> **Instructions to follow**
Could you recast the material as a Markdown table with the columns Row and Material line, starting at the line that contains "You are a computer-use agent." and stopping after the line that contains "Open the Windows"? Skip any blank lines.

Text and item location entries
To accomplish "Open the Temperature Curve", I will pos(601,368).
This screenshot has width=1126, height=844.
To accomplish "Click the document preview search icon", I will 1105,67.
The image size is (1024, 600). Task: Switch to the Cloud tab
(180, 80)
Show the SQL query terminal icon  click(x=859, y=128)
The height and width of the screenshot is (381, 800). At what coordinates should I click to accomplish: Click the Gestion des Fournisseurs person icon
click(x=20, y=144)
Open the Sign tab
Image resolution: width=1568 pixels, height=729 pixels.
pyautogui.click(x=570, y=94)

==

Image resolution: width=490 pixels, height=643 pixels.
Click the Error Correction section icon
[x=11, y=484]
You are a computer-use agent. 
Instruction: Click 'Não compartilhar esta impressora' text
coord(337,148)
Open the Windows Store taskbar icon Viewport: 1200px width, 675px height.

> **The completed task**
| Row | Material line |
|---|---|
| 1 | You are a computer-use agent.  |
| 2 | Instruction: Click 'Não compartilhar esta impressora' text |
| 3 | coord(337,148) |
| 4 | Open the Windows Store taskbar icon Viewport: 1200px width, 675px height. |